In his 2014 book "All The Truth Is Out: The Week Politics Went Tabloid," journalist Matt Bai seeks to make two central points. The first is that the media crossed a Rubicon-like line when it unfairly delved into Gary Hart's personal life in 1987 and uncovered a sex scandal that derailed his second bid for the Presidency of the United States, trivializing and sensationalizing American politics from then on. The second point is that Hart was a formidable prospect for the U.S. Presidency whose ideas and policy proposals would have rescued the Democratic Party from increasing irrelevance and would have kept the country from going off on the wrong track had he, and not the senior George Bush, succeeded Ronald Reagan as President. Bai makes the case for the former argument, but I finished this book not really convinced of the latter one. In fact, I still have great doubts about it.
Bai builds up a strong case for how reporters in the seventies and eighties, becoming more cynical toward politicians, began purposely looking for flaws in even the most accomplished candidates for office. Armed with journalism degrees and a desire to emulate Watergate heroes Woodward and Bernstein, a new generation of reporters came to Washington looking for juicier stories about scandal as the media at large became more trivial and less nuanced when it came to covering public affairs. Bai shows how the cynicism among such reporters built up through the 1980s and then was unleashed on that fateful week in May 1987 like a hurricane. And Gary Hart, running for the 1988 Democratic presidential nomination, found himself in the center of the storm.
Bai dissects and deconstructs the Miami Herald's stakeout of Hart's Washington townhouse when he had as a guest a woman not his wife, whom he had earlier joined on a private cruise to Bimini with. Acting on an anonymous tip (the tipster's identity is revealed here), hoping to take the smallest proof of the woman's presence at the townhouse as evidence of an affair, reporters for the Herald practically trapped Hart in his house and forced a confrontation with the candidate. Soon the entire media establishment was making an example of Hart, hounding him for details about his association with the woman and cavalierly dismissing his policy proposals. Within a week, he was out of the 1988 Democratic presidential nomination contest, despite maintaining a lead in early polls. In the course of revisiting the story, Bai talks with the journalists involved - E.J. Dionne, who had interviewed Hart for a pivotal New York Times Magazine profile, Miami Herald reporter/editor Tom Fiedler, and Paul Taylor, the reporter who asked Hart point-blank if he had ever committed adultery (a question Hart refused to answer at the time) - and vividly brings this painful, humiliating behavior of the press to life as if it happened yesterday.

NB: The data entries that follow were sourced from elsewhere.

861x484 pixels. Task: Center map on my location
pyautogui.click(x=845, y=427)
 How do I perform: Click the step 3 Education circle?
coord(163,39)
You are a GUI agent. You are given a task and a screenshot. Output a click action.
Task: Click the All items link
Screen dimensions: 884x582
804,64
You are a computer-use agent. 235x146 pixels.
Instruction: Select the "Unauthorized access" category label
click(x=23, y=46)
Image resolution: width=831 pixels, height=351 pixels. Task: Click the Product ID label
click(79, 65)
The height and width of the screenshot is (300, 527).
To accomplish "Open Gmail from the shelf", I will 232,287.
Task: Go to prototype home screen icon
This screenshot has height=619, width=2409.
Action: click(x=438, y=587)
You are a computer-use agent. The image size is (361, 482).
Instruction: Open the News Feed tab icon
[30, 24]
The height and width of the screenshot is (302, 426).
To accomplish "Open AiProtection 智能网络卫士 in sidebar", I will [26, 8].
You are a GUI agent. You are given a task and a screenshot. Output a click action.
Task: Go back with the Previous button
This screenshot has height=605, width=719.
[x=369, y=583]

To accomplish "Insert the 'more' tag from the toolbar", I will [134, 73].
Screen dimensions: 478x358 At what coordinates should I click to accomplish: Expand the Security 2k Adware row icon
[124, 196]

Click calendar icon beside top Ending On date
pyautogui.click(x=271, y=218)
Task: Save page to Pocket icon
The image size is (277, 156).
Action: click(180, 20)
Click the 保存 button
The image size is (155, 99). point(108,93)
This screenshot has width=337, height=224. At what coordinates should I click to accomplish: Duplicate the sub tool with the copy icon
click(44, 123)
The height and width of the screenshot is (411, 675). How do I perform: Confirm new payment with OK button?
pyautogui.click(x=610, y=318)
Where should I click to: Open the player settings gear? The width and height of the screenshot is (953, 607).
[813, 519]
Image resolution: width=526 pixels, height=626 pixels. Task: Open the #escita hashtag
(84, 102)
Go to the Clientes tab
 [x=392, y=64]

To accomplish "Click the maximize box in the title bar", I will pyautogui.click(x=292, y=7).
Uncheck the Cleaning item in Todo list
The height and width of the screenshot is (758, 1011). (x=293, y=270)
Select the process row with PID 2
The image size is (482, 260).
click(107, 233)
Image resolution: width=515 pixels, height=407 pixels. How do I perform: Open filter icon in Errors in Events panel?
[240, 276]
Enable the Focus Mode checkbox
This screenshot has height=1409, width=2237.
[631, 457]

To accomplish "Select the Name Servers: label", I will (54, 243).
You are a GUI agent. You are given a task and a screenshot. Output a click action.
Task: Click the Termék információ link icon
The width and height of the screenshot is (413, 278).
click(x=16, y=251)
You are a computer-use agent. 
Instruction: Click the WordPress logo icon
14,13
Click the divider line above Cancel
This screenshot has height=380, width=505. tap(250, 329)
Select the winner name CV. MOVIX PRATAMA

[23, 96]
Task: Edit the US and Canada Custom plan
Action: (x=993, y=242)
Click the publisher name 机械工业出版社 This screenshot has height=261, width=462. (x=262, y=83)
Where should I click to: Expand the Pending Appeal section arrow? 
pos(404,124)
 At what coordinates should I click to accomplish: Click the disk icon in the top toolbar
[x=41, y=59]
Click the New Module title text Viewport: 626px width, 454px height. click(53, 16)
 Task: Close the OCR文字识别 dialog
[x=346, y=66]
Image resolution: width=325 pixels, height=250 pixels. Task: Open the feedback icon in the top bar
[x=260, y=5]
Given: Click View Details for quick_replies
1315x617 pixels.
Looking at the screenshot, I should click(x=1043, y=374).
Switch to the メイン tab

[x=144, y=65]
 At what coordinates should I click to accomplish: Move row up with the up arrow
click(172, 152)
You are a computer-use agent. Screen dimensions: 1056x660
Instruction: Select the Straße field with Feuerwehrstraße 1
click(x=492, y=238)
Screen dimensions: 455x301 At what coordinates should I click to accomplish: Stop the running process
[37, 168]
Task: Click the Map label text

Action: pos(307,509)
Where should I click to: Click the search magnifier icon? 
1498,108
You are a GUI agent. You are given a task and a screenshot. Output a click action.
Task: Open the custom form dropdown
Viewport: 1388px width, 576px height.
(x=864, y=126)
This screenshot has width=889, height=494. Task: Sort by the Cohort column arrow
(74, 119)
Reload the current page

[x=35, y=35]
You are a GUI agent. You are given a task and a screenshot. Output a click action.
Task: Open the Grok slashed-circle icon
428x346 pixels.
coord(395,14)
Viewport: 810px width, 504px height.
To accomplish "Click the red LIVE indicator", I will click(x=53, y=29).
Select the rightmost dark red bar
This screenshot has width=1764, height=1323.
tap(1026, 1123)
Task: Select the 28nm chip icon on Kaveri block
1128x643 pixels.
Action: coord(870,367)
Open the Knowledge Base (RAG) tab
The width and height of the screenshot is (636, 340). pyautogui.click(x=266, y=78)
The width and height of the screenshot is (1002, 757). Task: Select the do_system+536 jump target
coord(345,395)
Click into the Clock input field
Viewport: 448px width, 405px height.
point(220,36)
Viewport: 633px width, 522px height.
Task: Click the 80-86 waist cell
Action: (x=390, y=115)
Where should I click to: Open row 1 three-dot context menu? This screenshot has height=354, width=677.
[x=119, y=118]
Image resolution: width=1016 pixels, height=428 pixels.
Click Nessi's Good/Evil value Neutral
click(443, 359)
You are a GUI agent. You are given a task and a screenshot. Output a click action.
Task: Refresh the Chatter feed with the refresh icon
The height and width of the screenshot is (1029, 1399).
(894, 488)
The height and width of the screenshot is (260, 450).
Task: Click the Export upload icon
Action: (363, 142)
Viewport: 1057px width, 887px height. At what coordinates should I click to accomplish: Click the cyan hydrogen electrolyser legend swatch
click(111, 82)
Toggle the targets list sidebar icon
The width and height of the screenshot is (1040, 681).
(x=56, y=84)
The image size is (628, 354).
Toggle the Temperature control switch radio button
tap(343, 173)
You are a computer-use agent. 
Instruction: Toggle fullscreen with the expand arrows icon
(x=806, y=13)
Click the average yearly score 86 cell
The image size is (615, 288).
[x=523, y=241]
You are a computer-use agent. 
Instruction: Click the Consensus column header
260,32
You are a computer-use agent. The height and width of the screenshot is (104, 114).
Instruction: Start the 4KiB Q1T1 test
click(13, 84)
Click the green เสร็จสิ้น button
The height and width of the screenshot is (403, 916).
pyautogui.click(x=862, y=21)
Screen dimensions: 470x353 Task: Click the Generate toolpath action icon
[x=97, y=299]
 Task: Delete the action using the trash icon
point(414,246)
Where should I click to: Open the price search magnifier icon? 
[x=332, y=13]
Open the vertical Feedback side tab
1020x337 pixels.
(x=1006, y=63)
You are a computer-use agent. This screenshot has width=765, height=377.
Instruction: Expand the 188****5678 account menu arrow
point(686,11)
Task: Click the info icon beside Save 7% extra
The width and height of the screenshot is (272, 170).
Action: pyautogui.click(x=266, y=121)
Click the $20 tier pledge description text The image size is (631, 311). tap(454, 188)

But Bai comes up short in rehabilitating the reputation of Hart, whom he interviewed extensively for this book, as a vital and engaging politician. Hart's intellect is undeniable, but he still comes across as rather self-centered and egotistical, which, I would argue, was what ultimately turned voters off to him and exposed him as being temperamentally unfit for the Presidency. At one point, Hart blames himself for allowing the older George Bush to become President and pave the way for his son to assume the Presidency in 2001 and start a war with Iraq, as if he were the only one who could have stopped it. Hart's own campaign withdrawal statement from May 8, 1987, which I call his "Anger and Defiance" speech (for his line, "I'm not a beaten man, but I am an angry and defiant man"), was such an ill-considered and self-absolving attack on the press that the fact that he was unfairly taken down on an issue - his womanizing - that shouldn't have been relevant to his ability to govern doesn't excuse it. Ironically, his handling of being hounded is what ultimately caused his fall and made him unelectable. But Bai doesn't consider that, and he doesn't offer any arguments that would make me think differently.
I did, however, come away from "All The Truth Is Out" with a greater respect for Martin O'Malley, the former Maryland governor and 2016 Democratic presidential candidate, who volunteered for the 1984 Hart campaign and became one of Hart's most trusted lieutenants. This is my favorite item in the book: When Hart withdrew from the 1988 Democratic presidential nomination contest in the spring of 1987, O'Malley, like so many betrayed Hart supporters, could have abandoned him. Instead, he remained loyal to his mentor, joining him when Hart got back into the 1988 campaign in December 1987 and driving Hart personally in his sixteen-year-old Pontiac, a car that was a far cry from the limousines Hart must have gotten used to when he was the next President of the United States. Whatever I think of Hart, I have to respect someone like O'Malley for sticking by him through the worst of his ordeal.
No, this book did not make me reconsider Hart anew, but it did make me realize just how insubstantial political journalism in America has become and how it's no different from entertainment news. The earliest example of how the "tabloidification" of public-affairs news, as I personally recall, came on the night of May 8, 1987, when Hart's first withdrawal from the 1988 presidential campaign was the lead story on . . . "Entertainment Tonight." It was a surreal moment: Mary Hart was reporting on Gary Hart.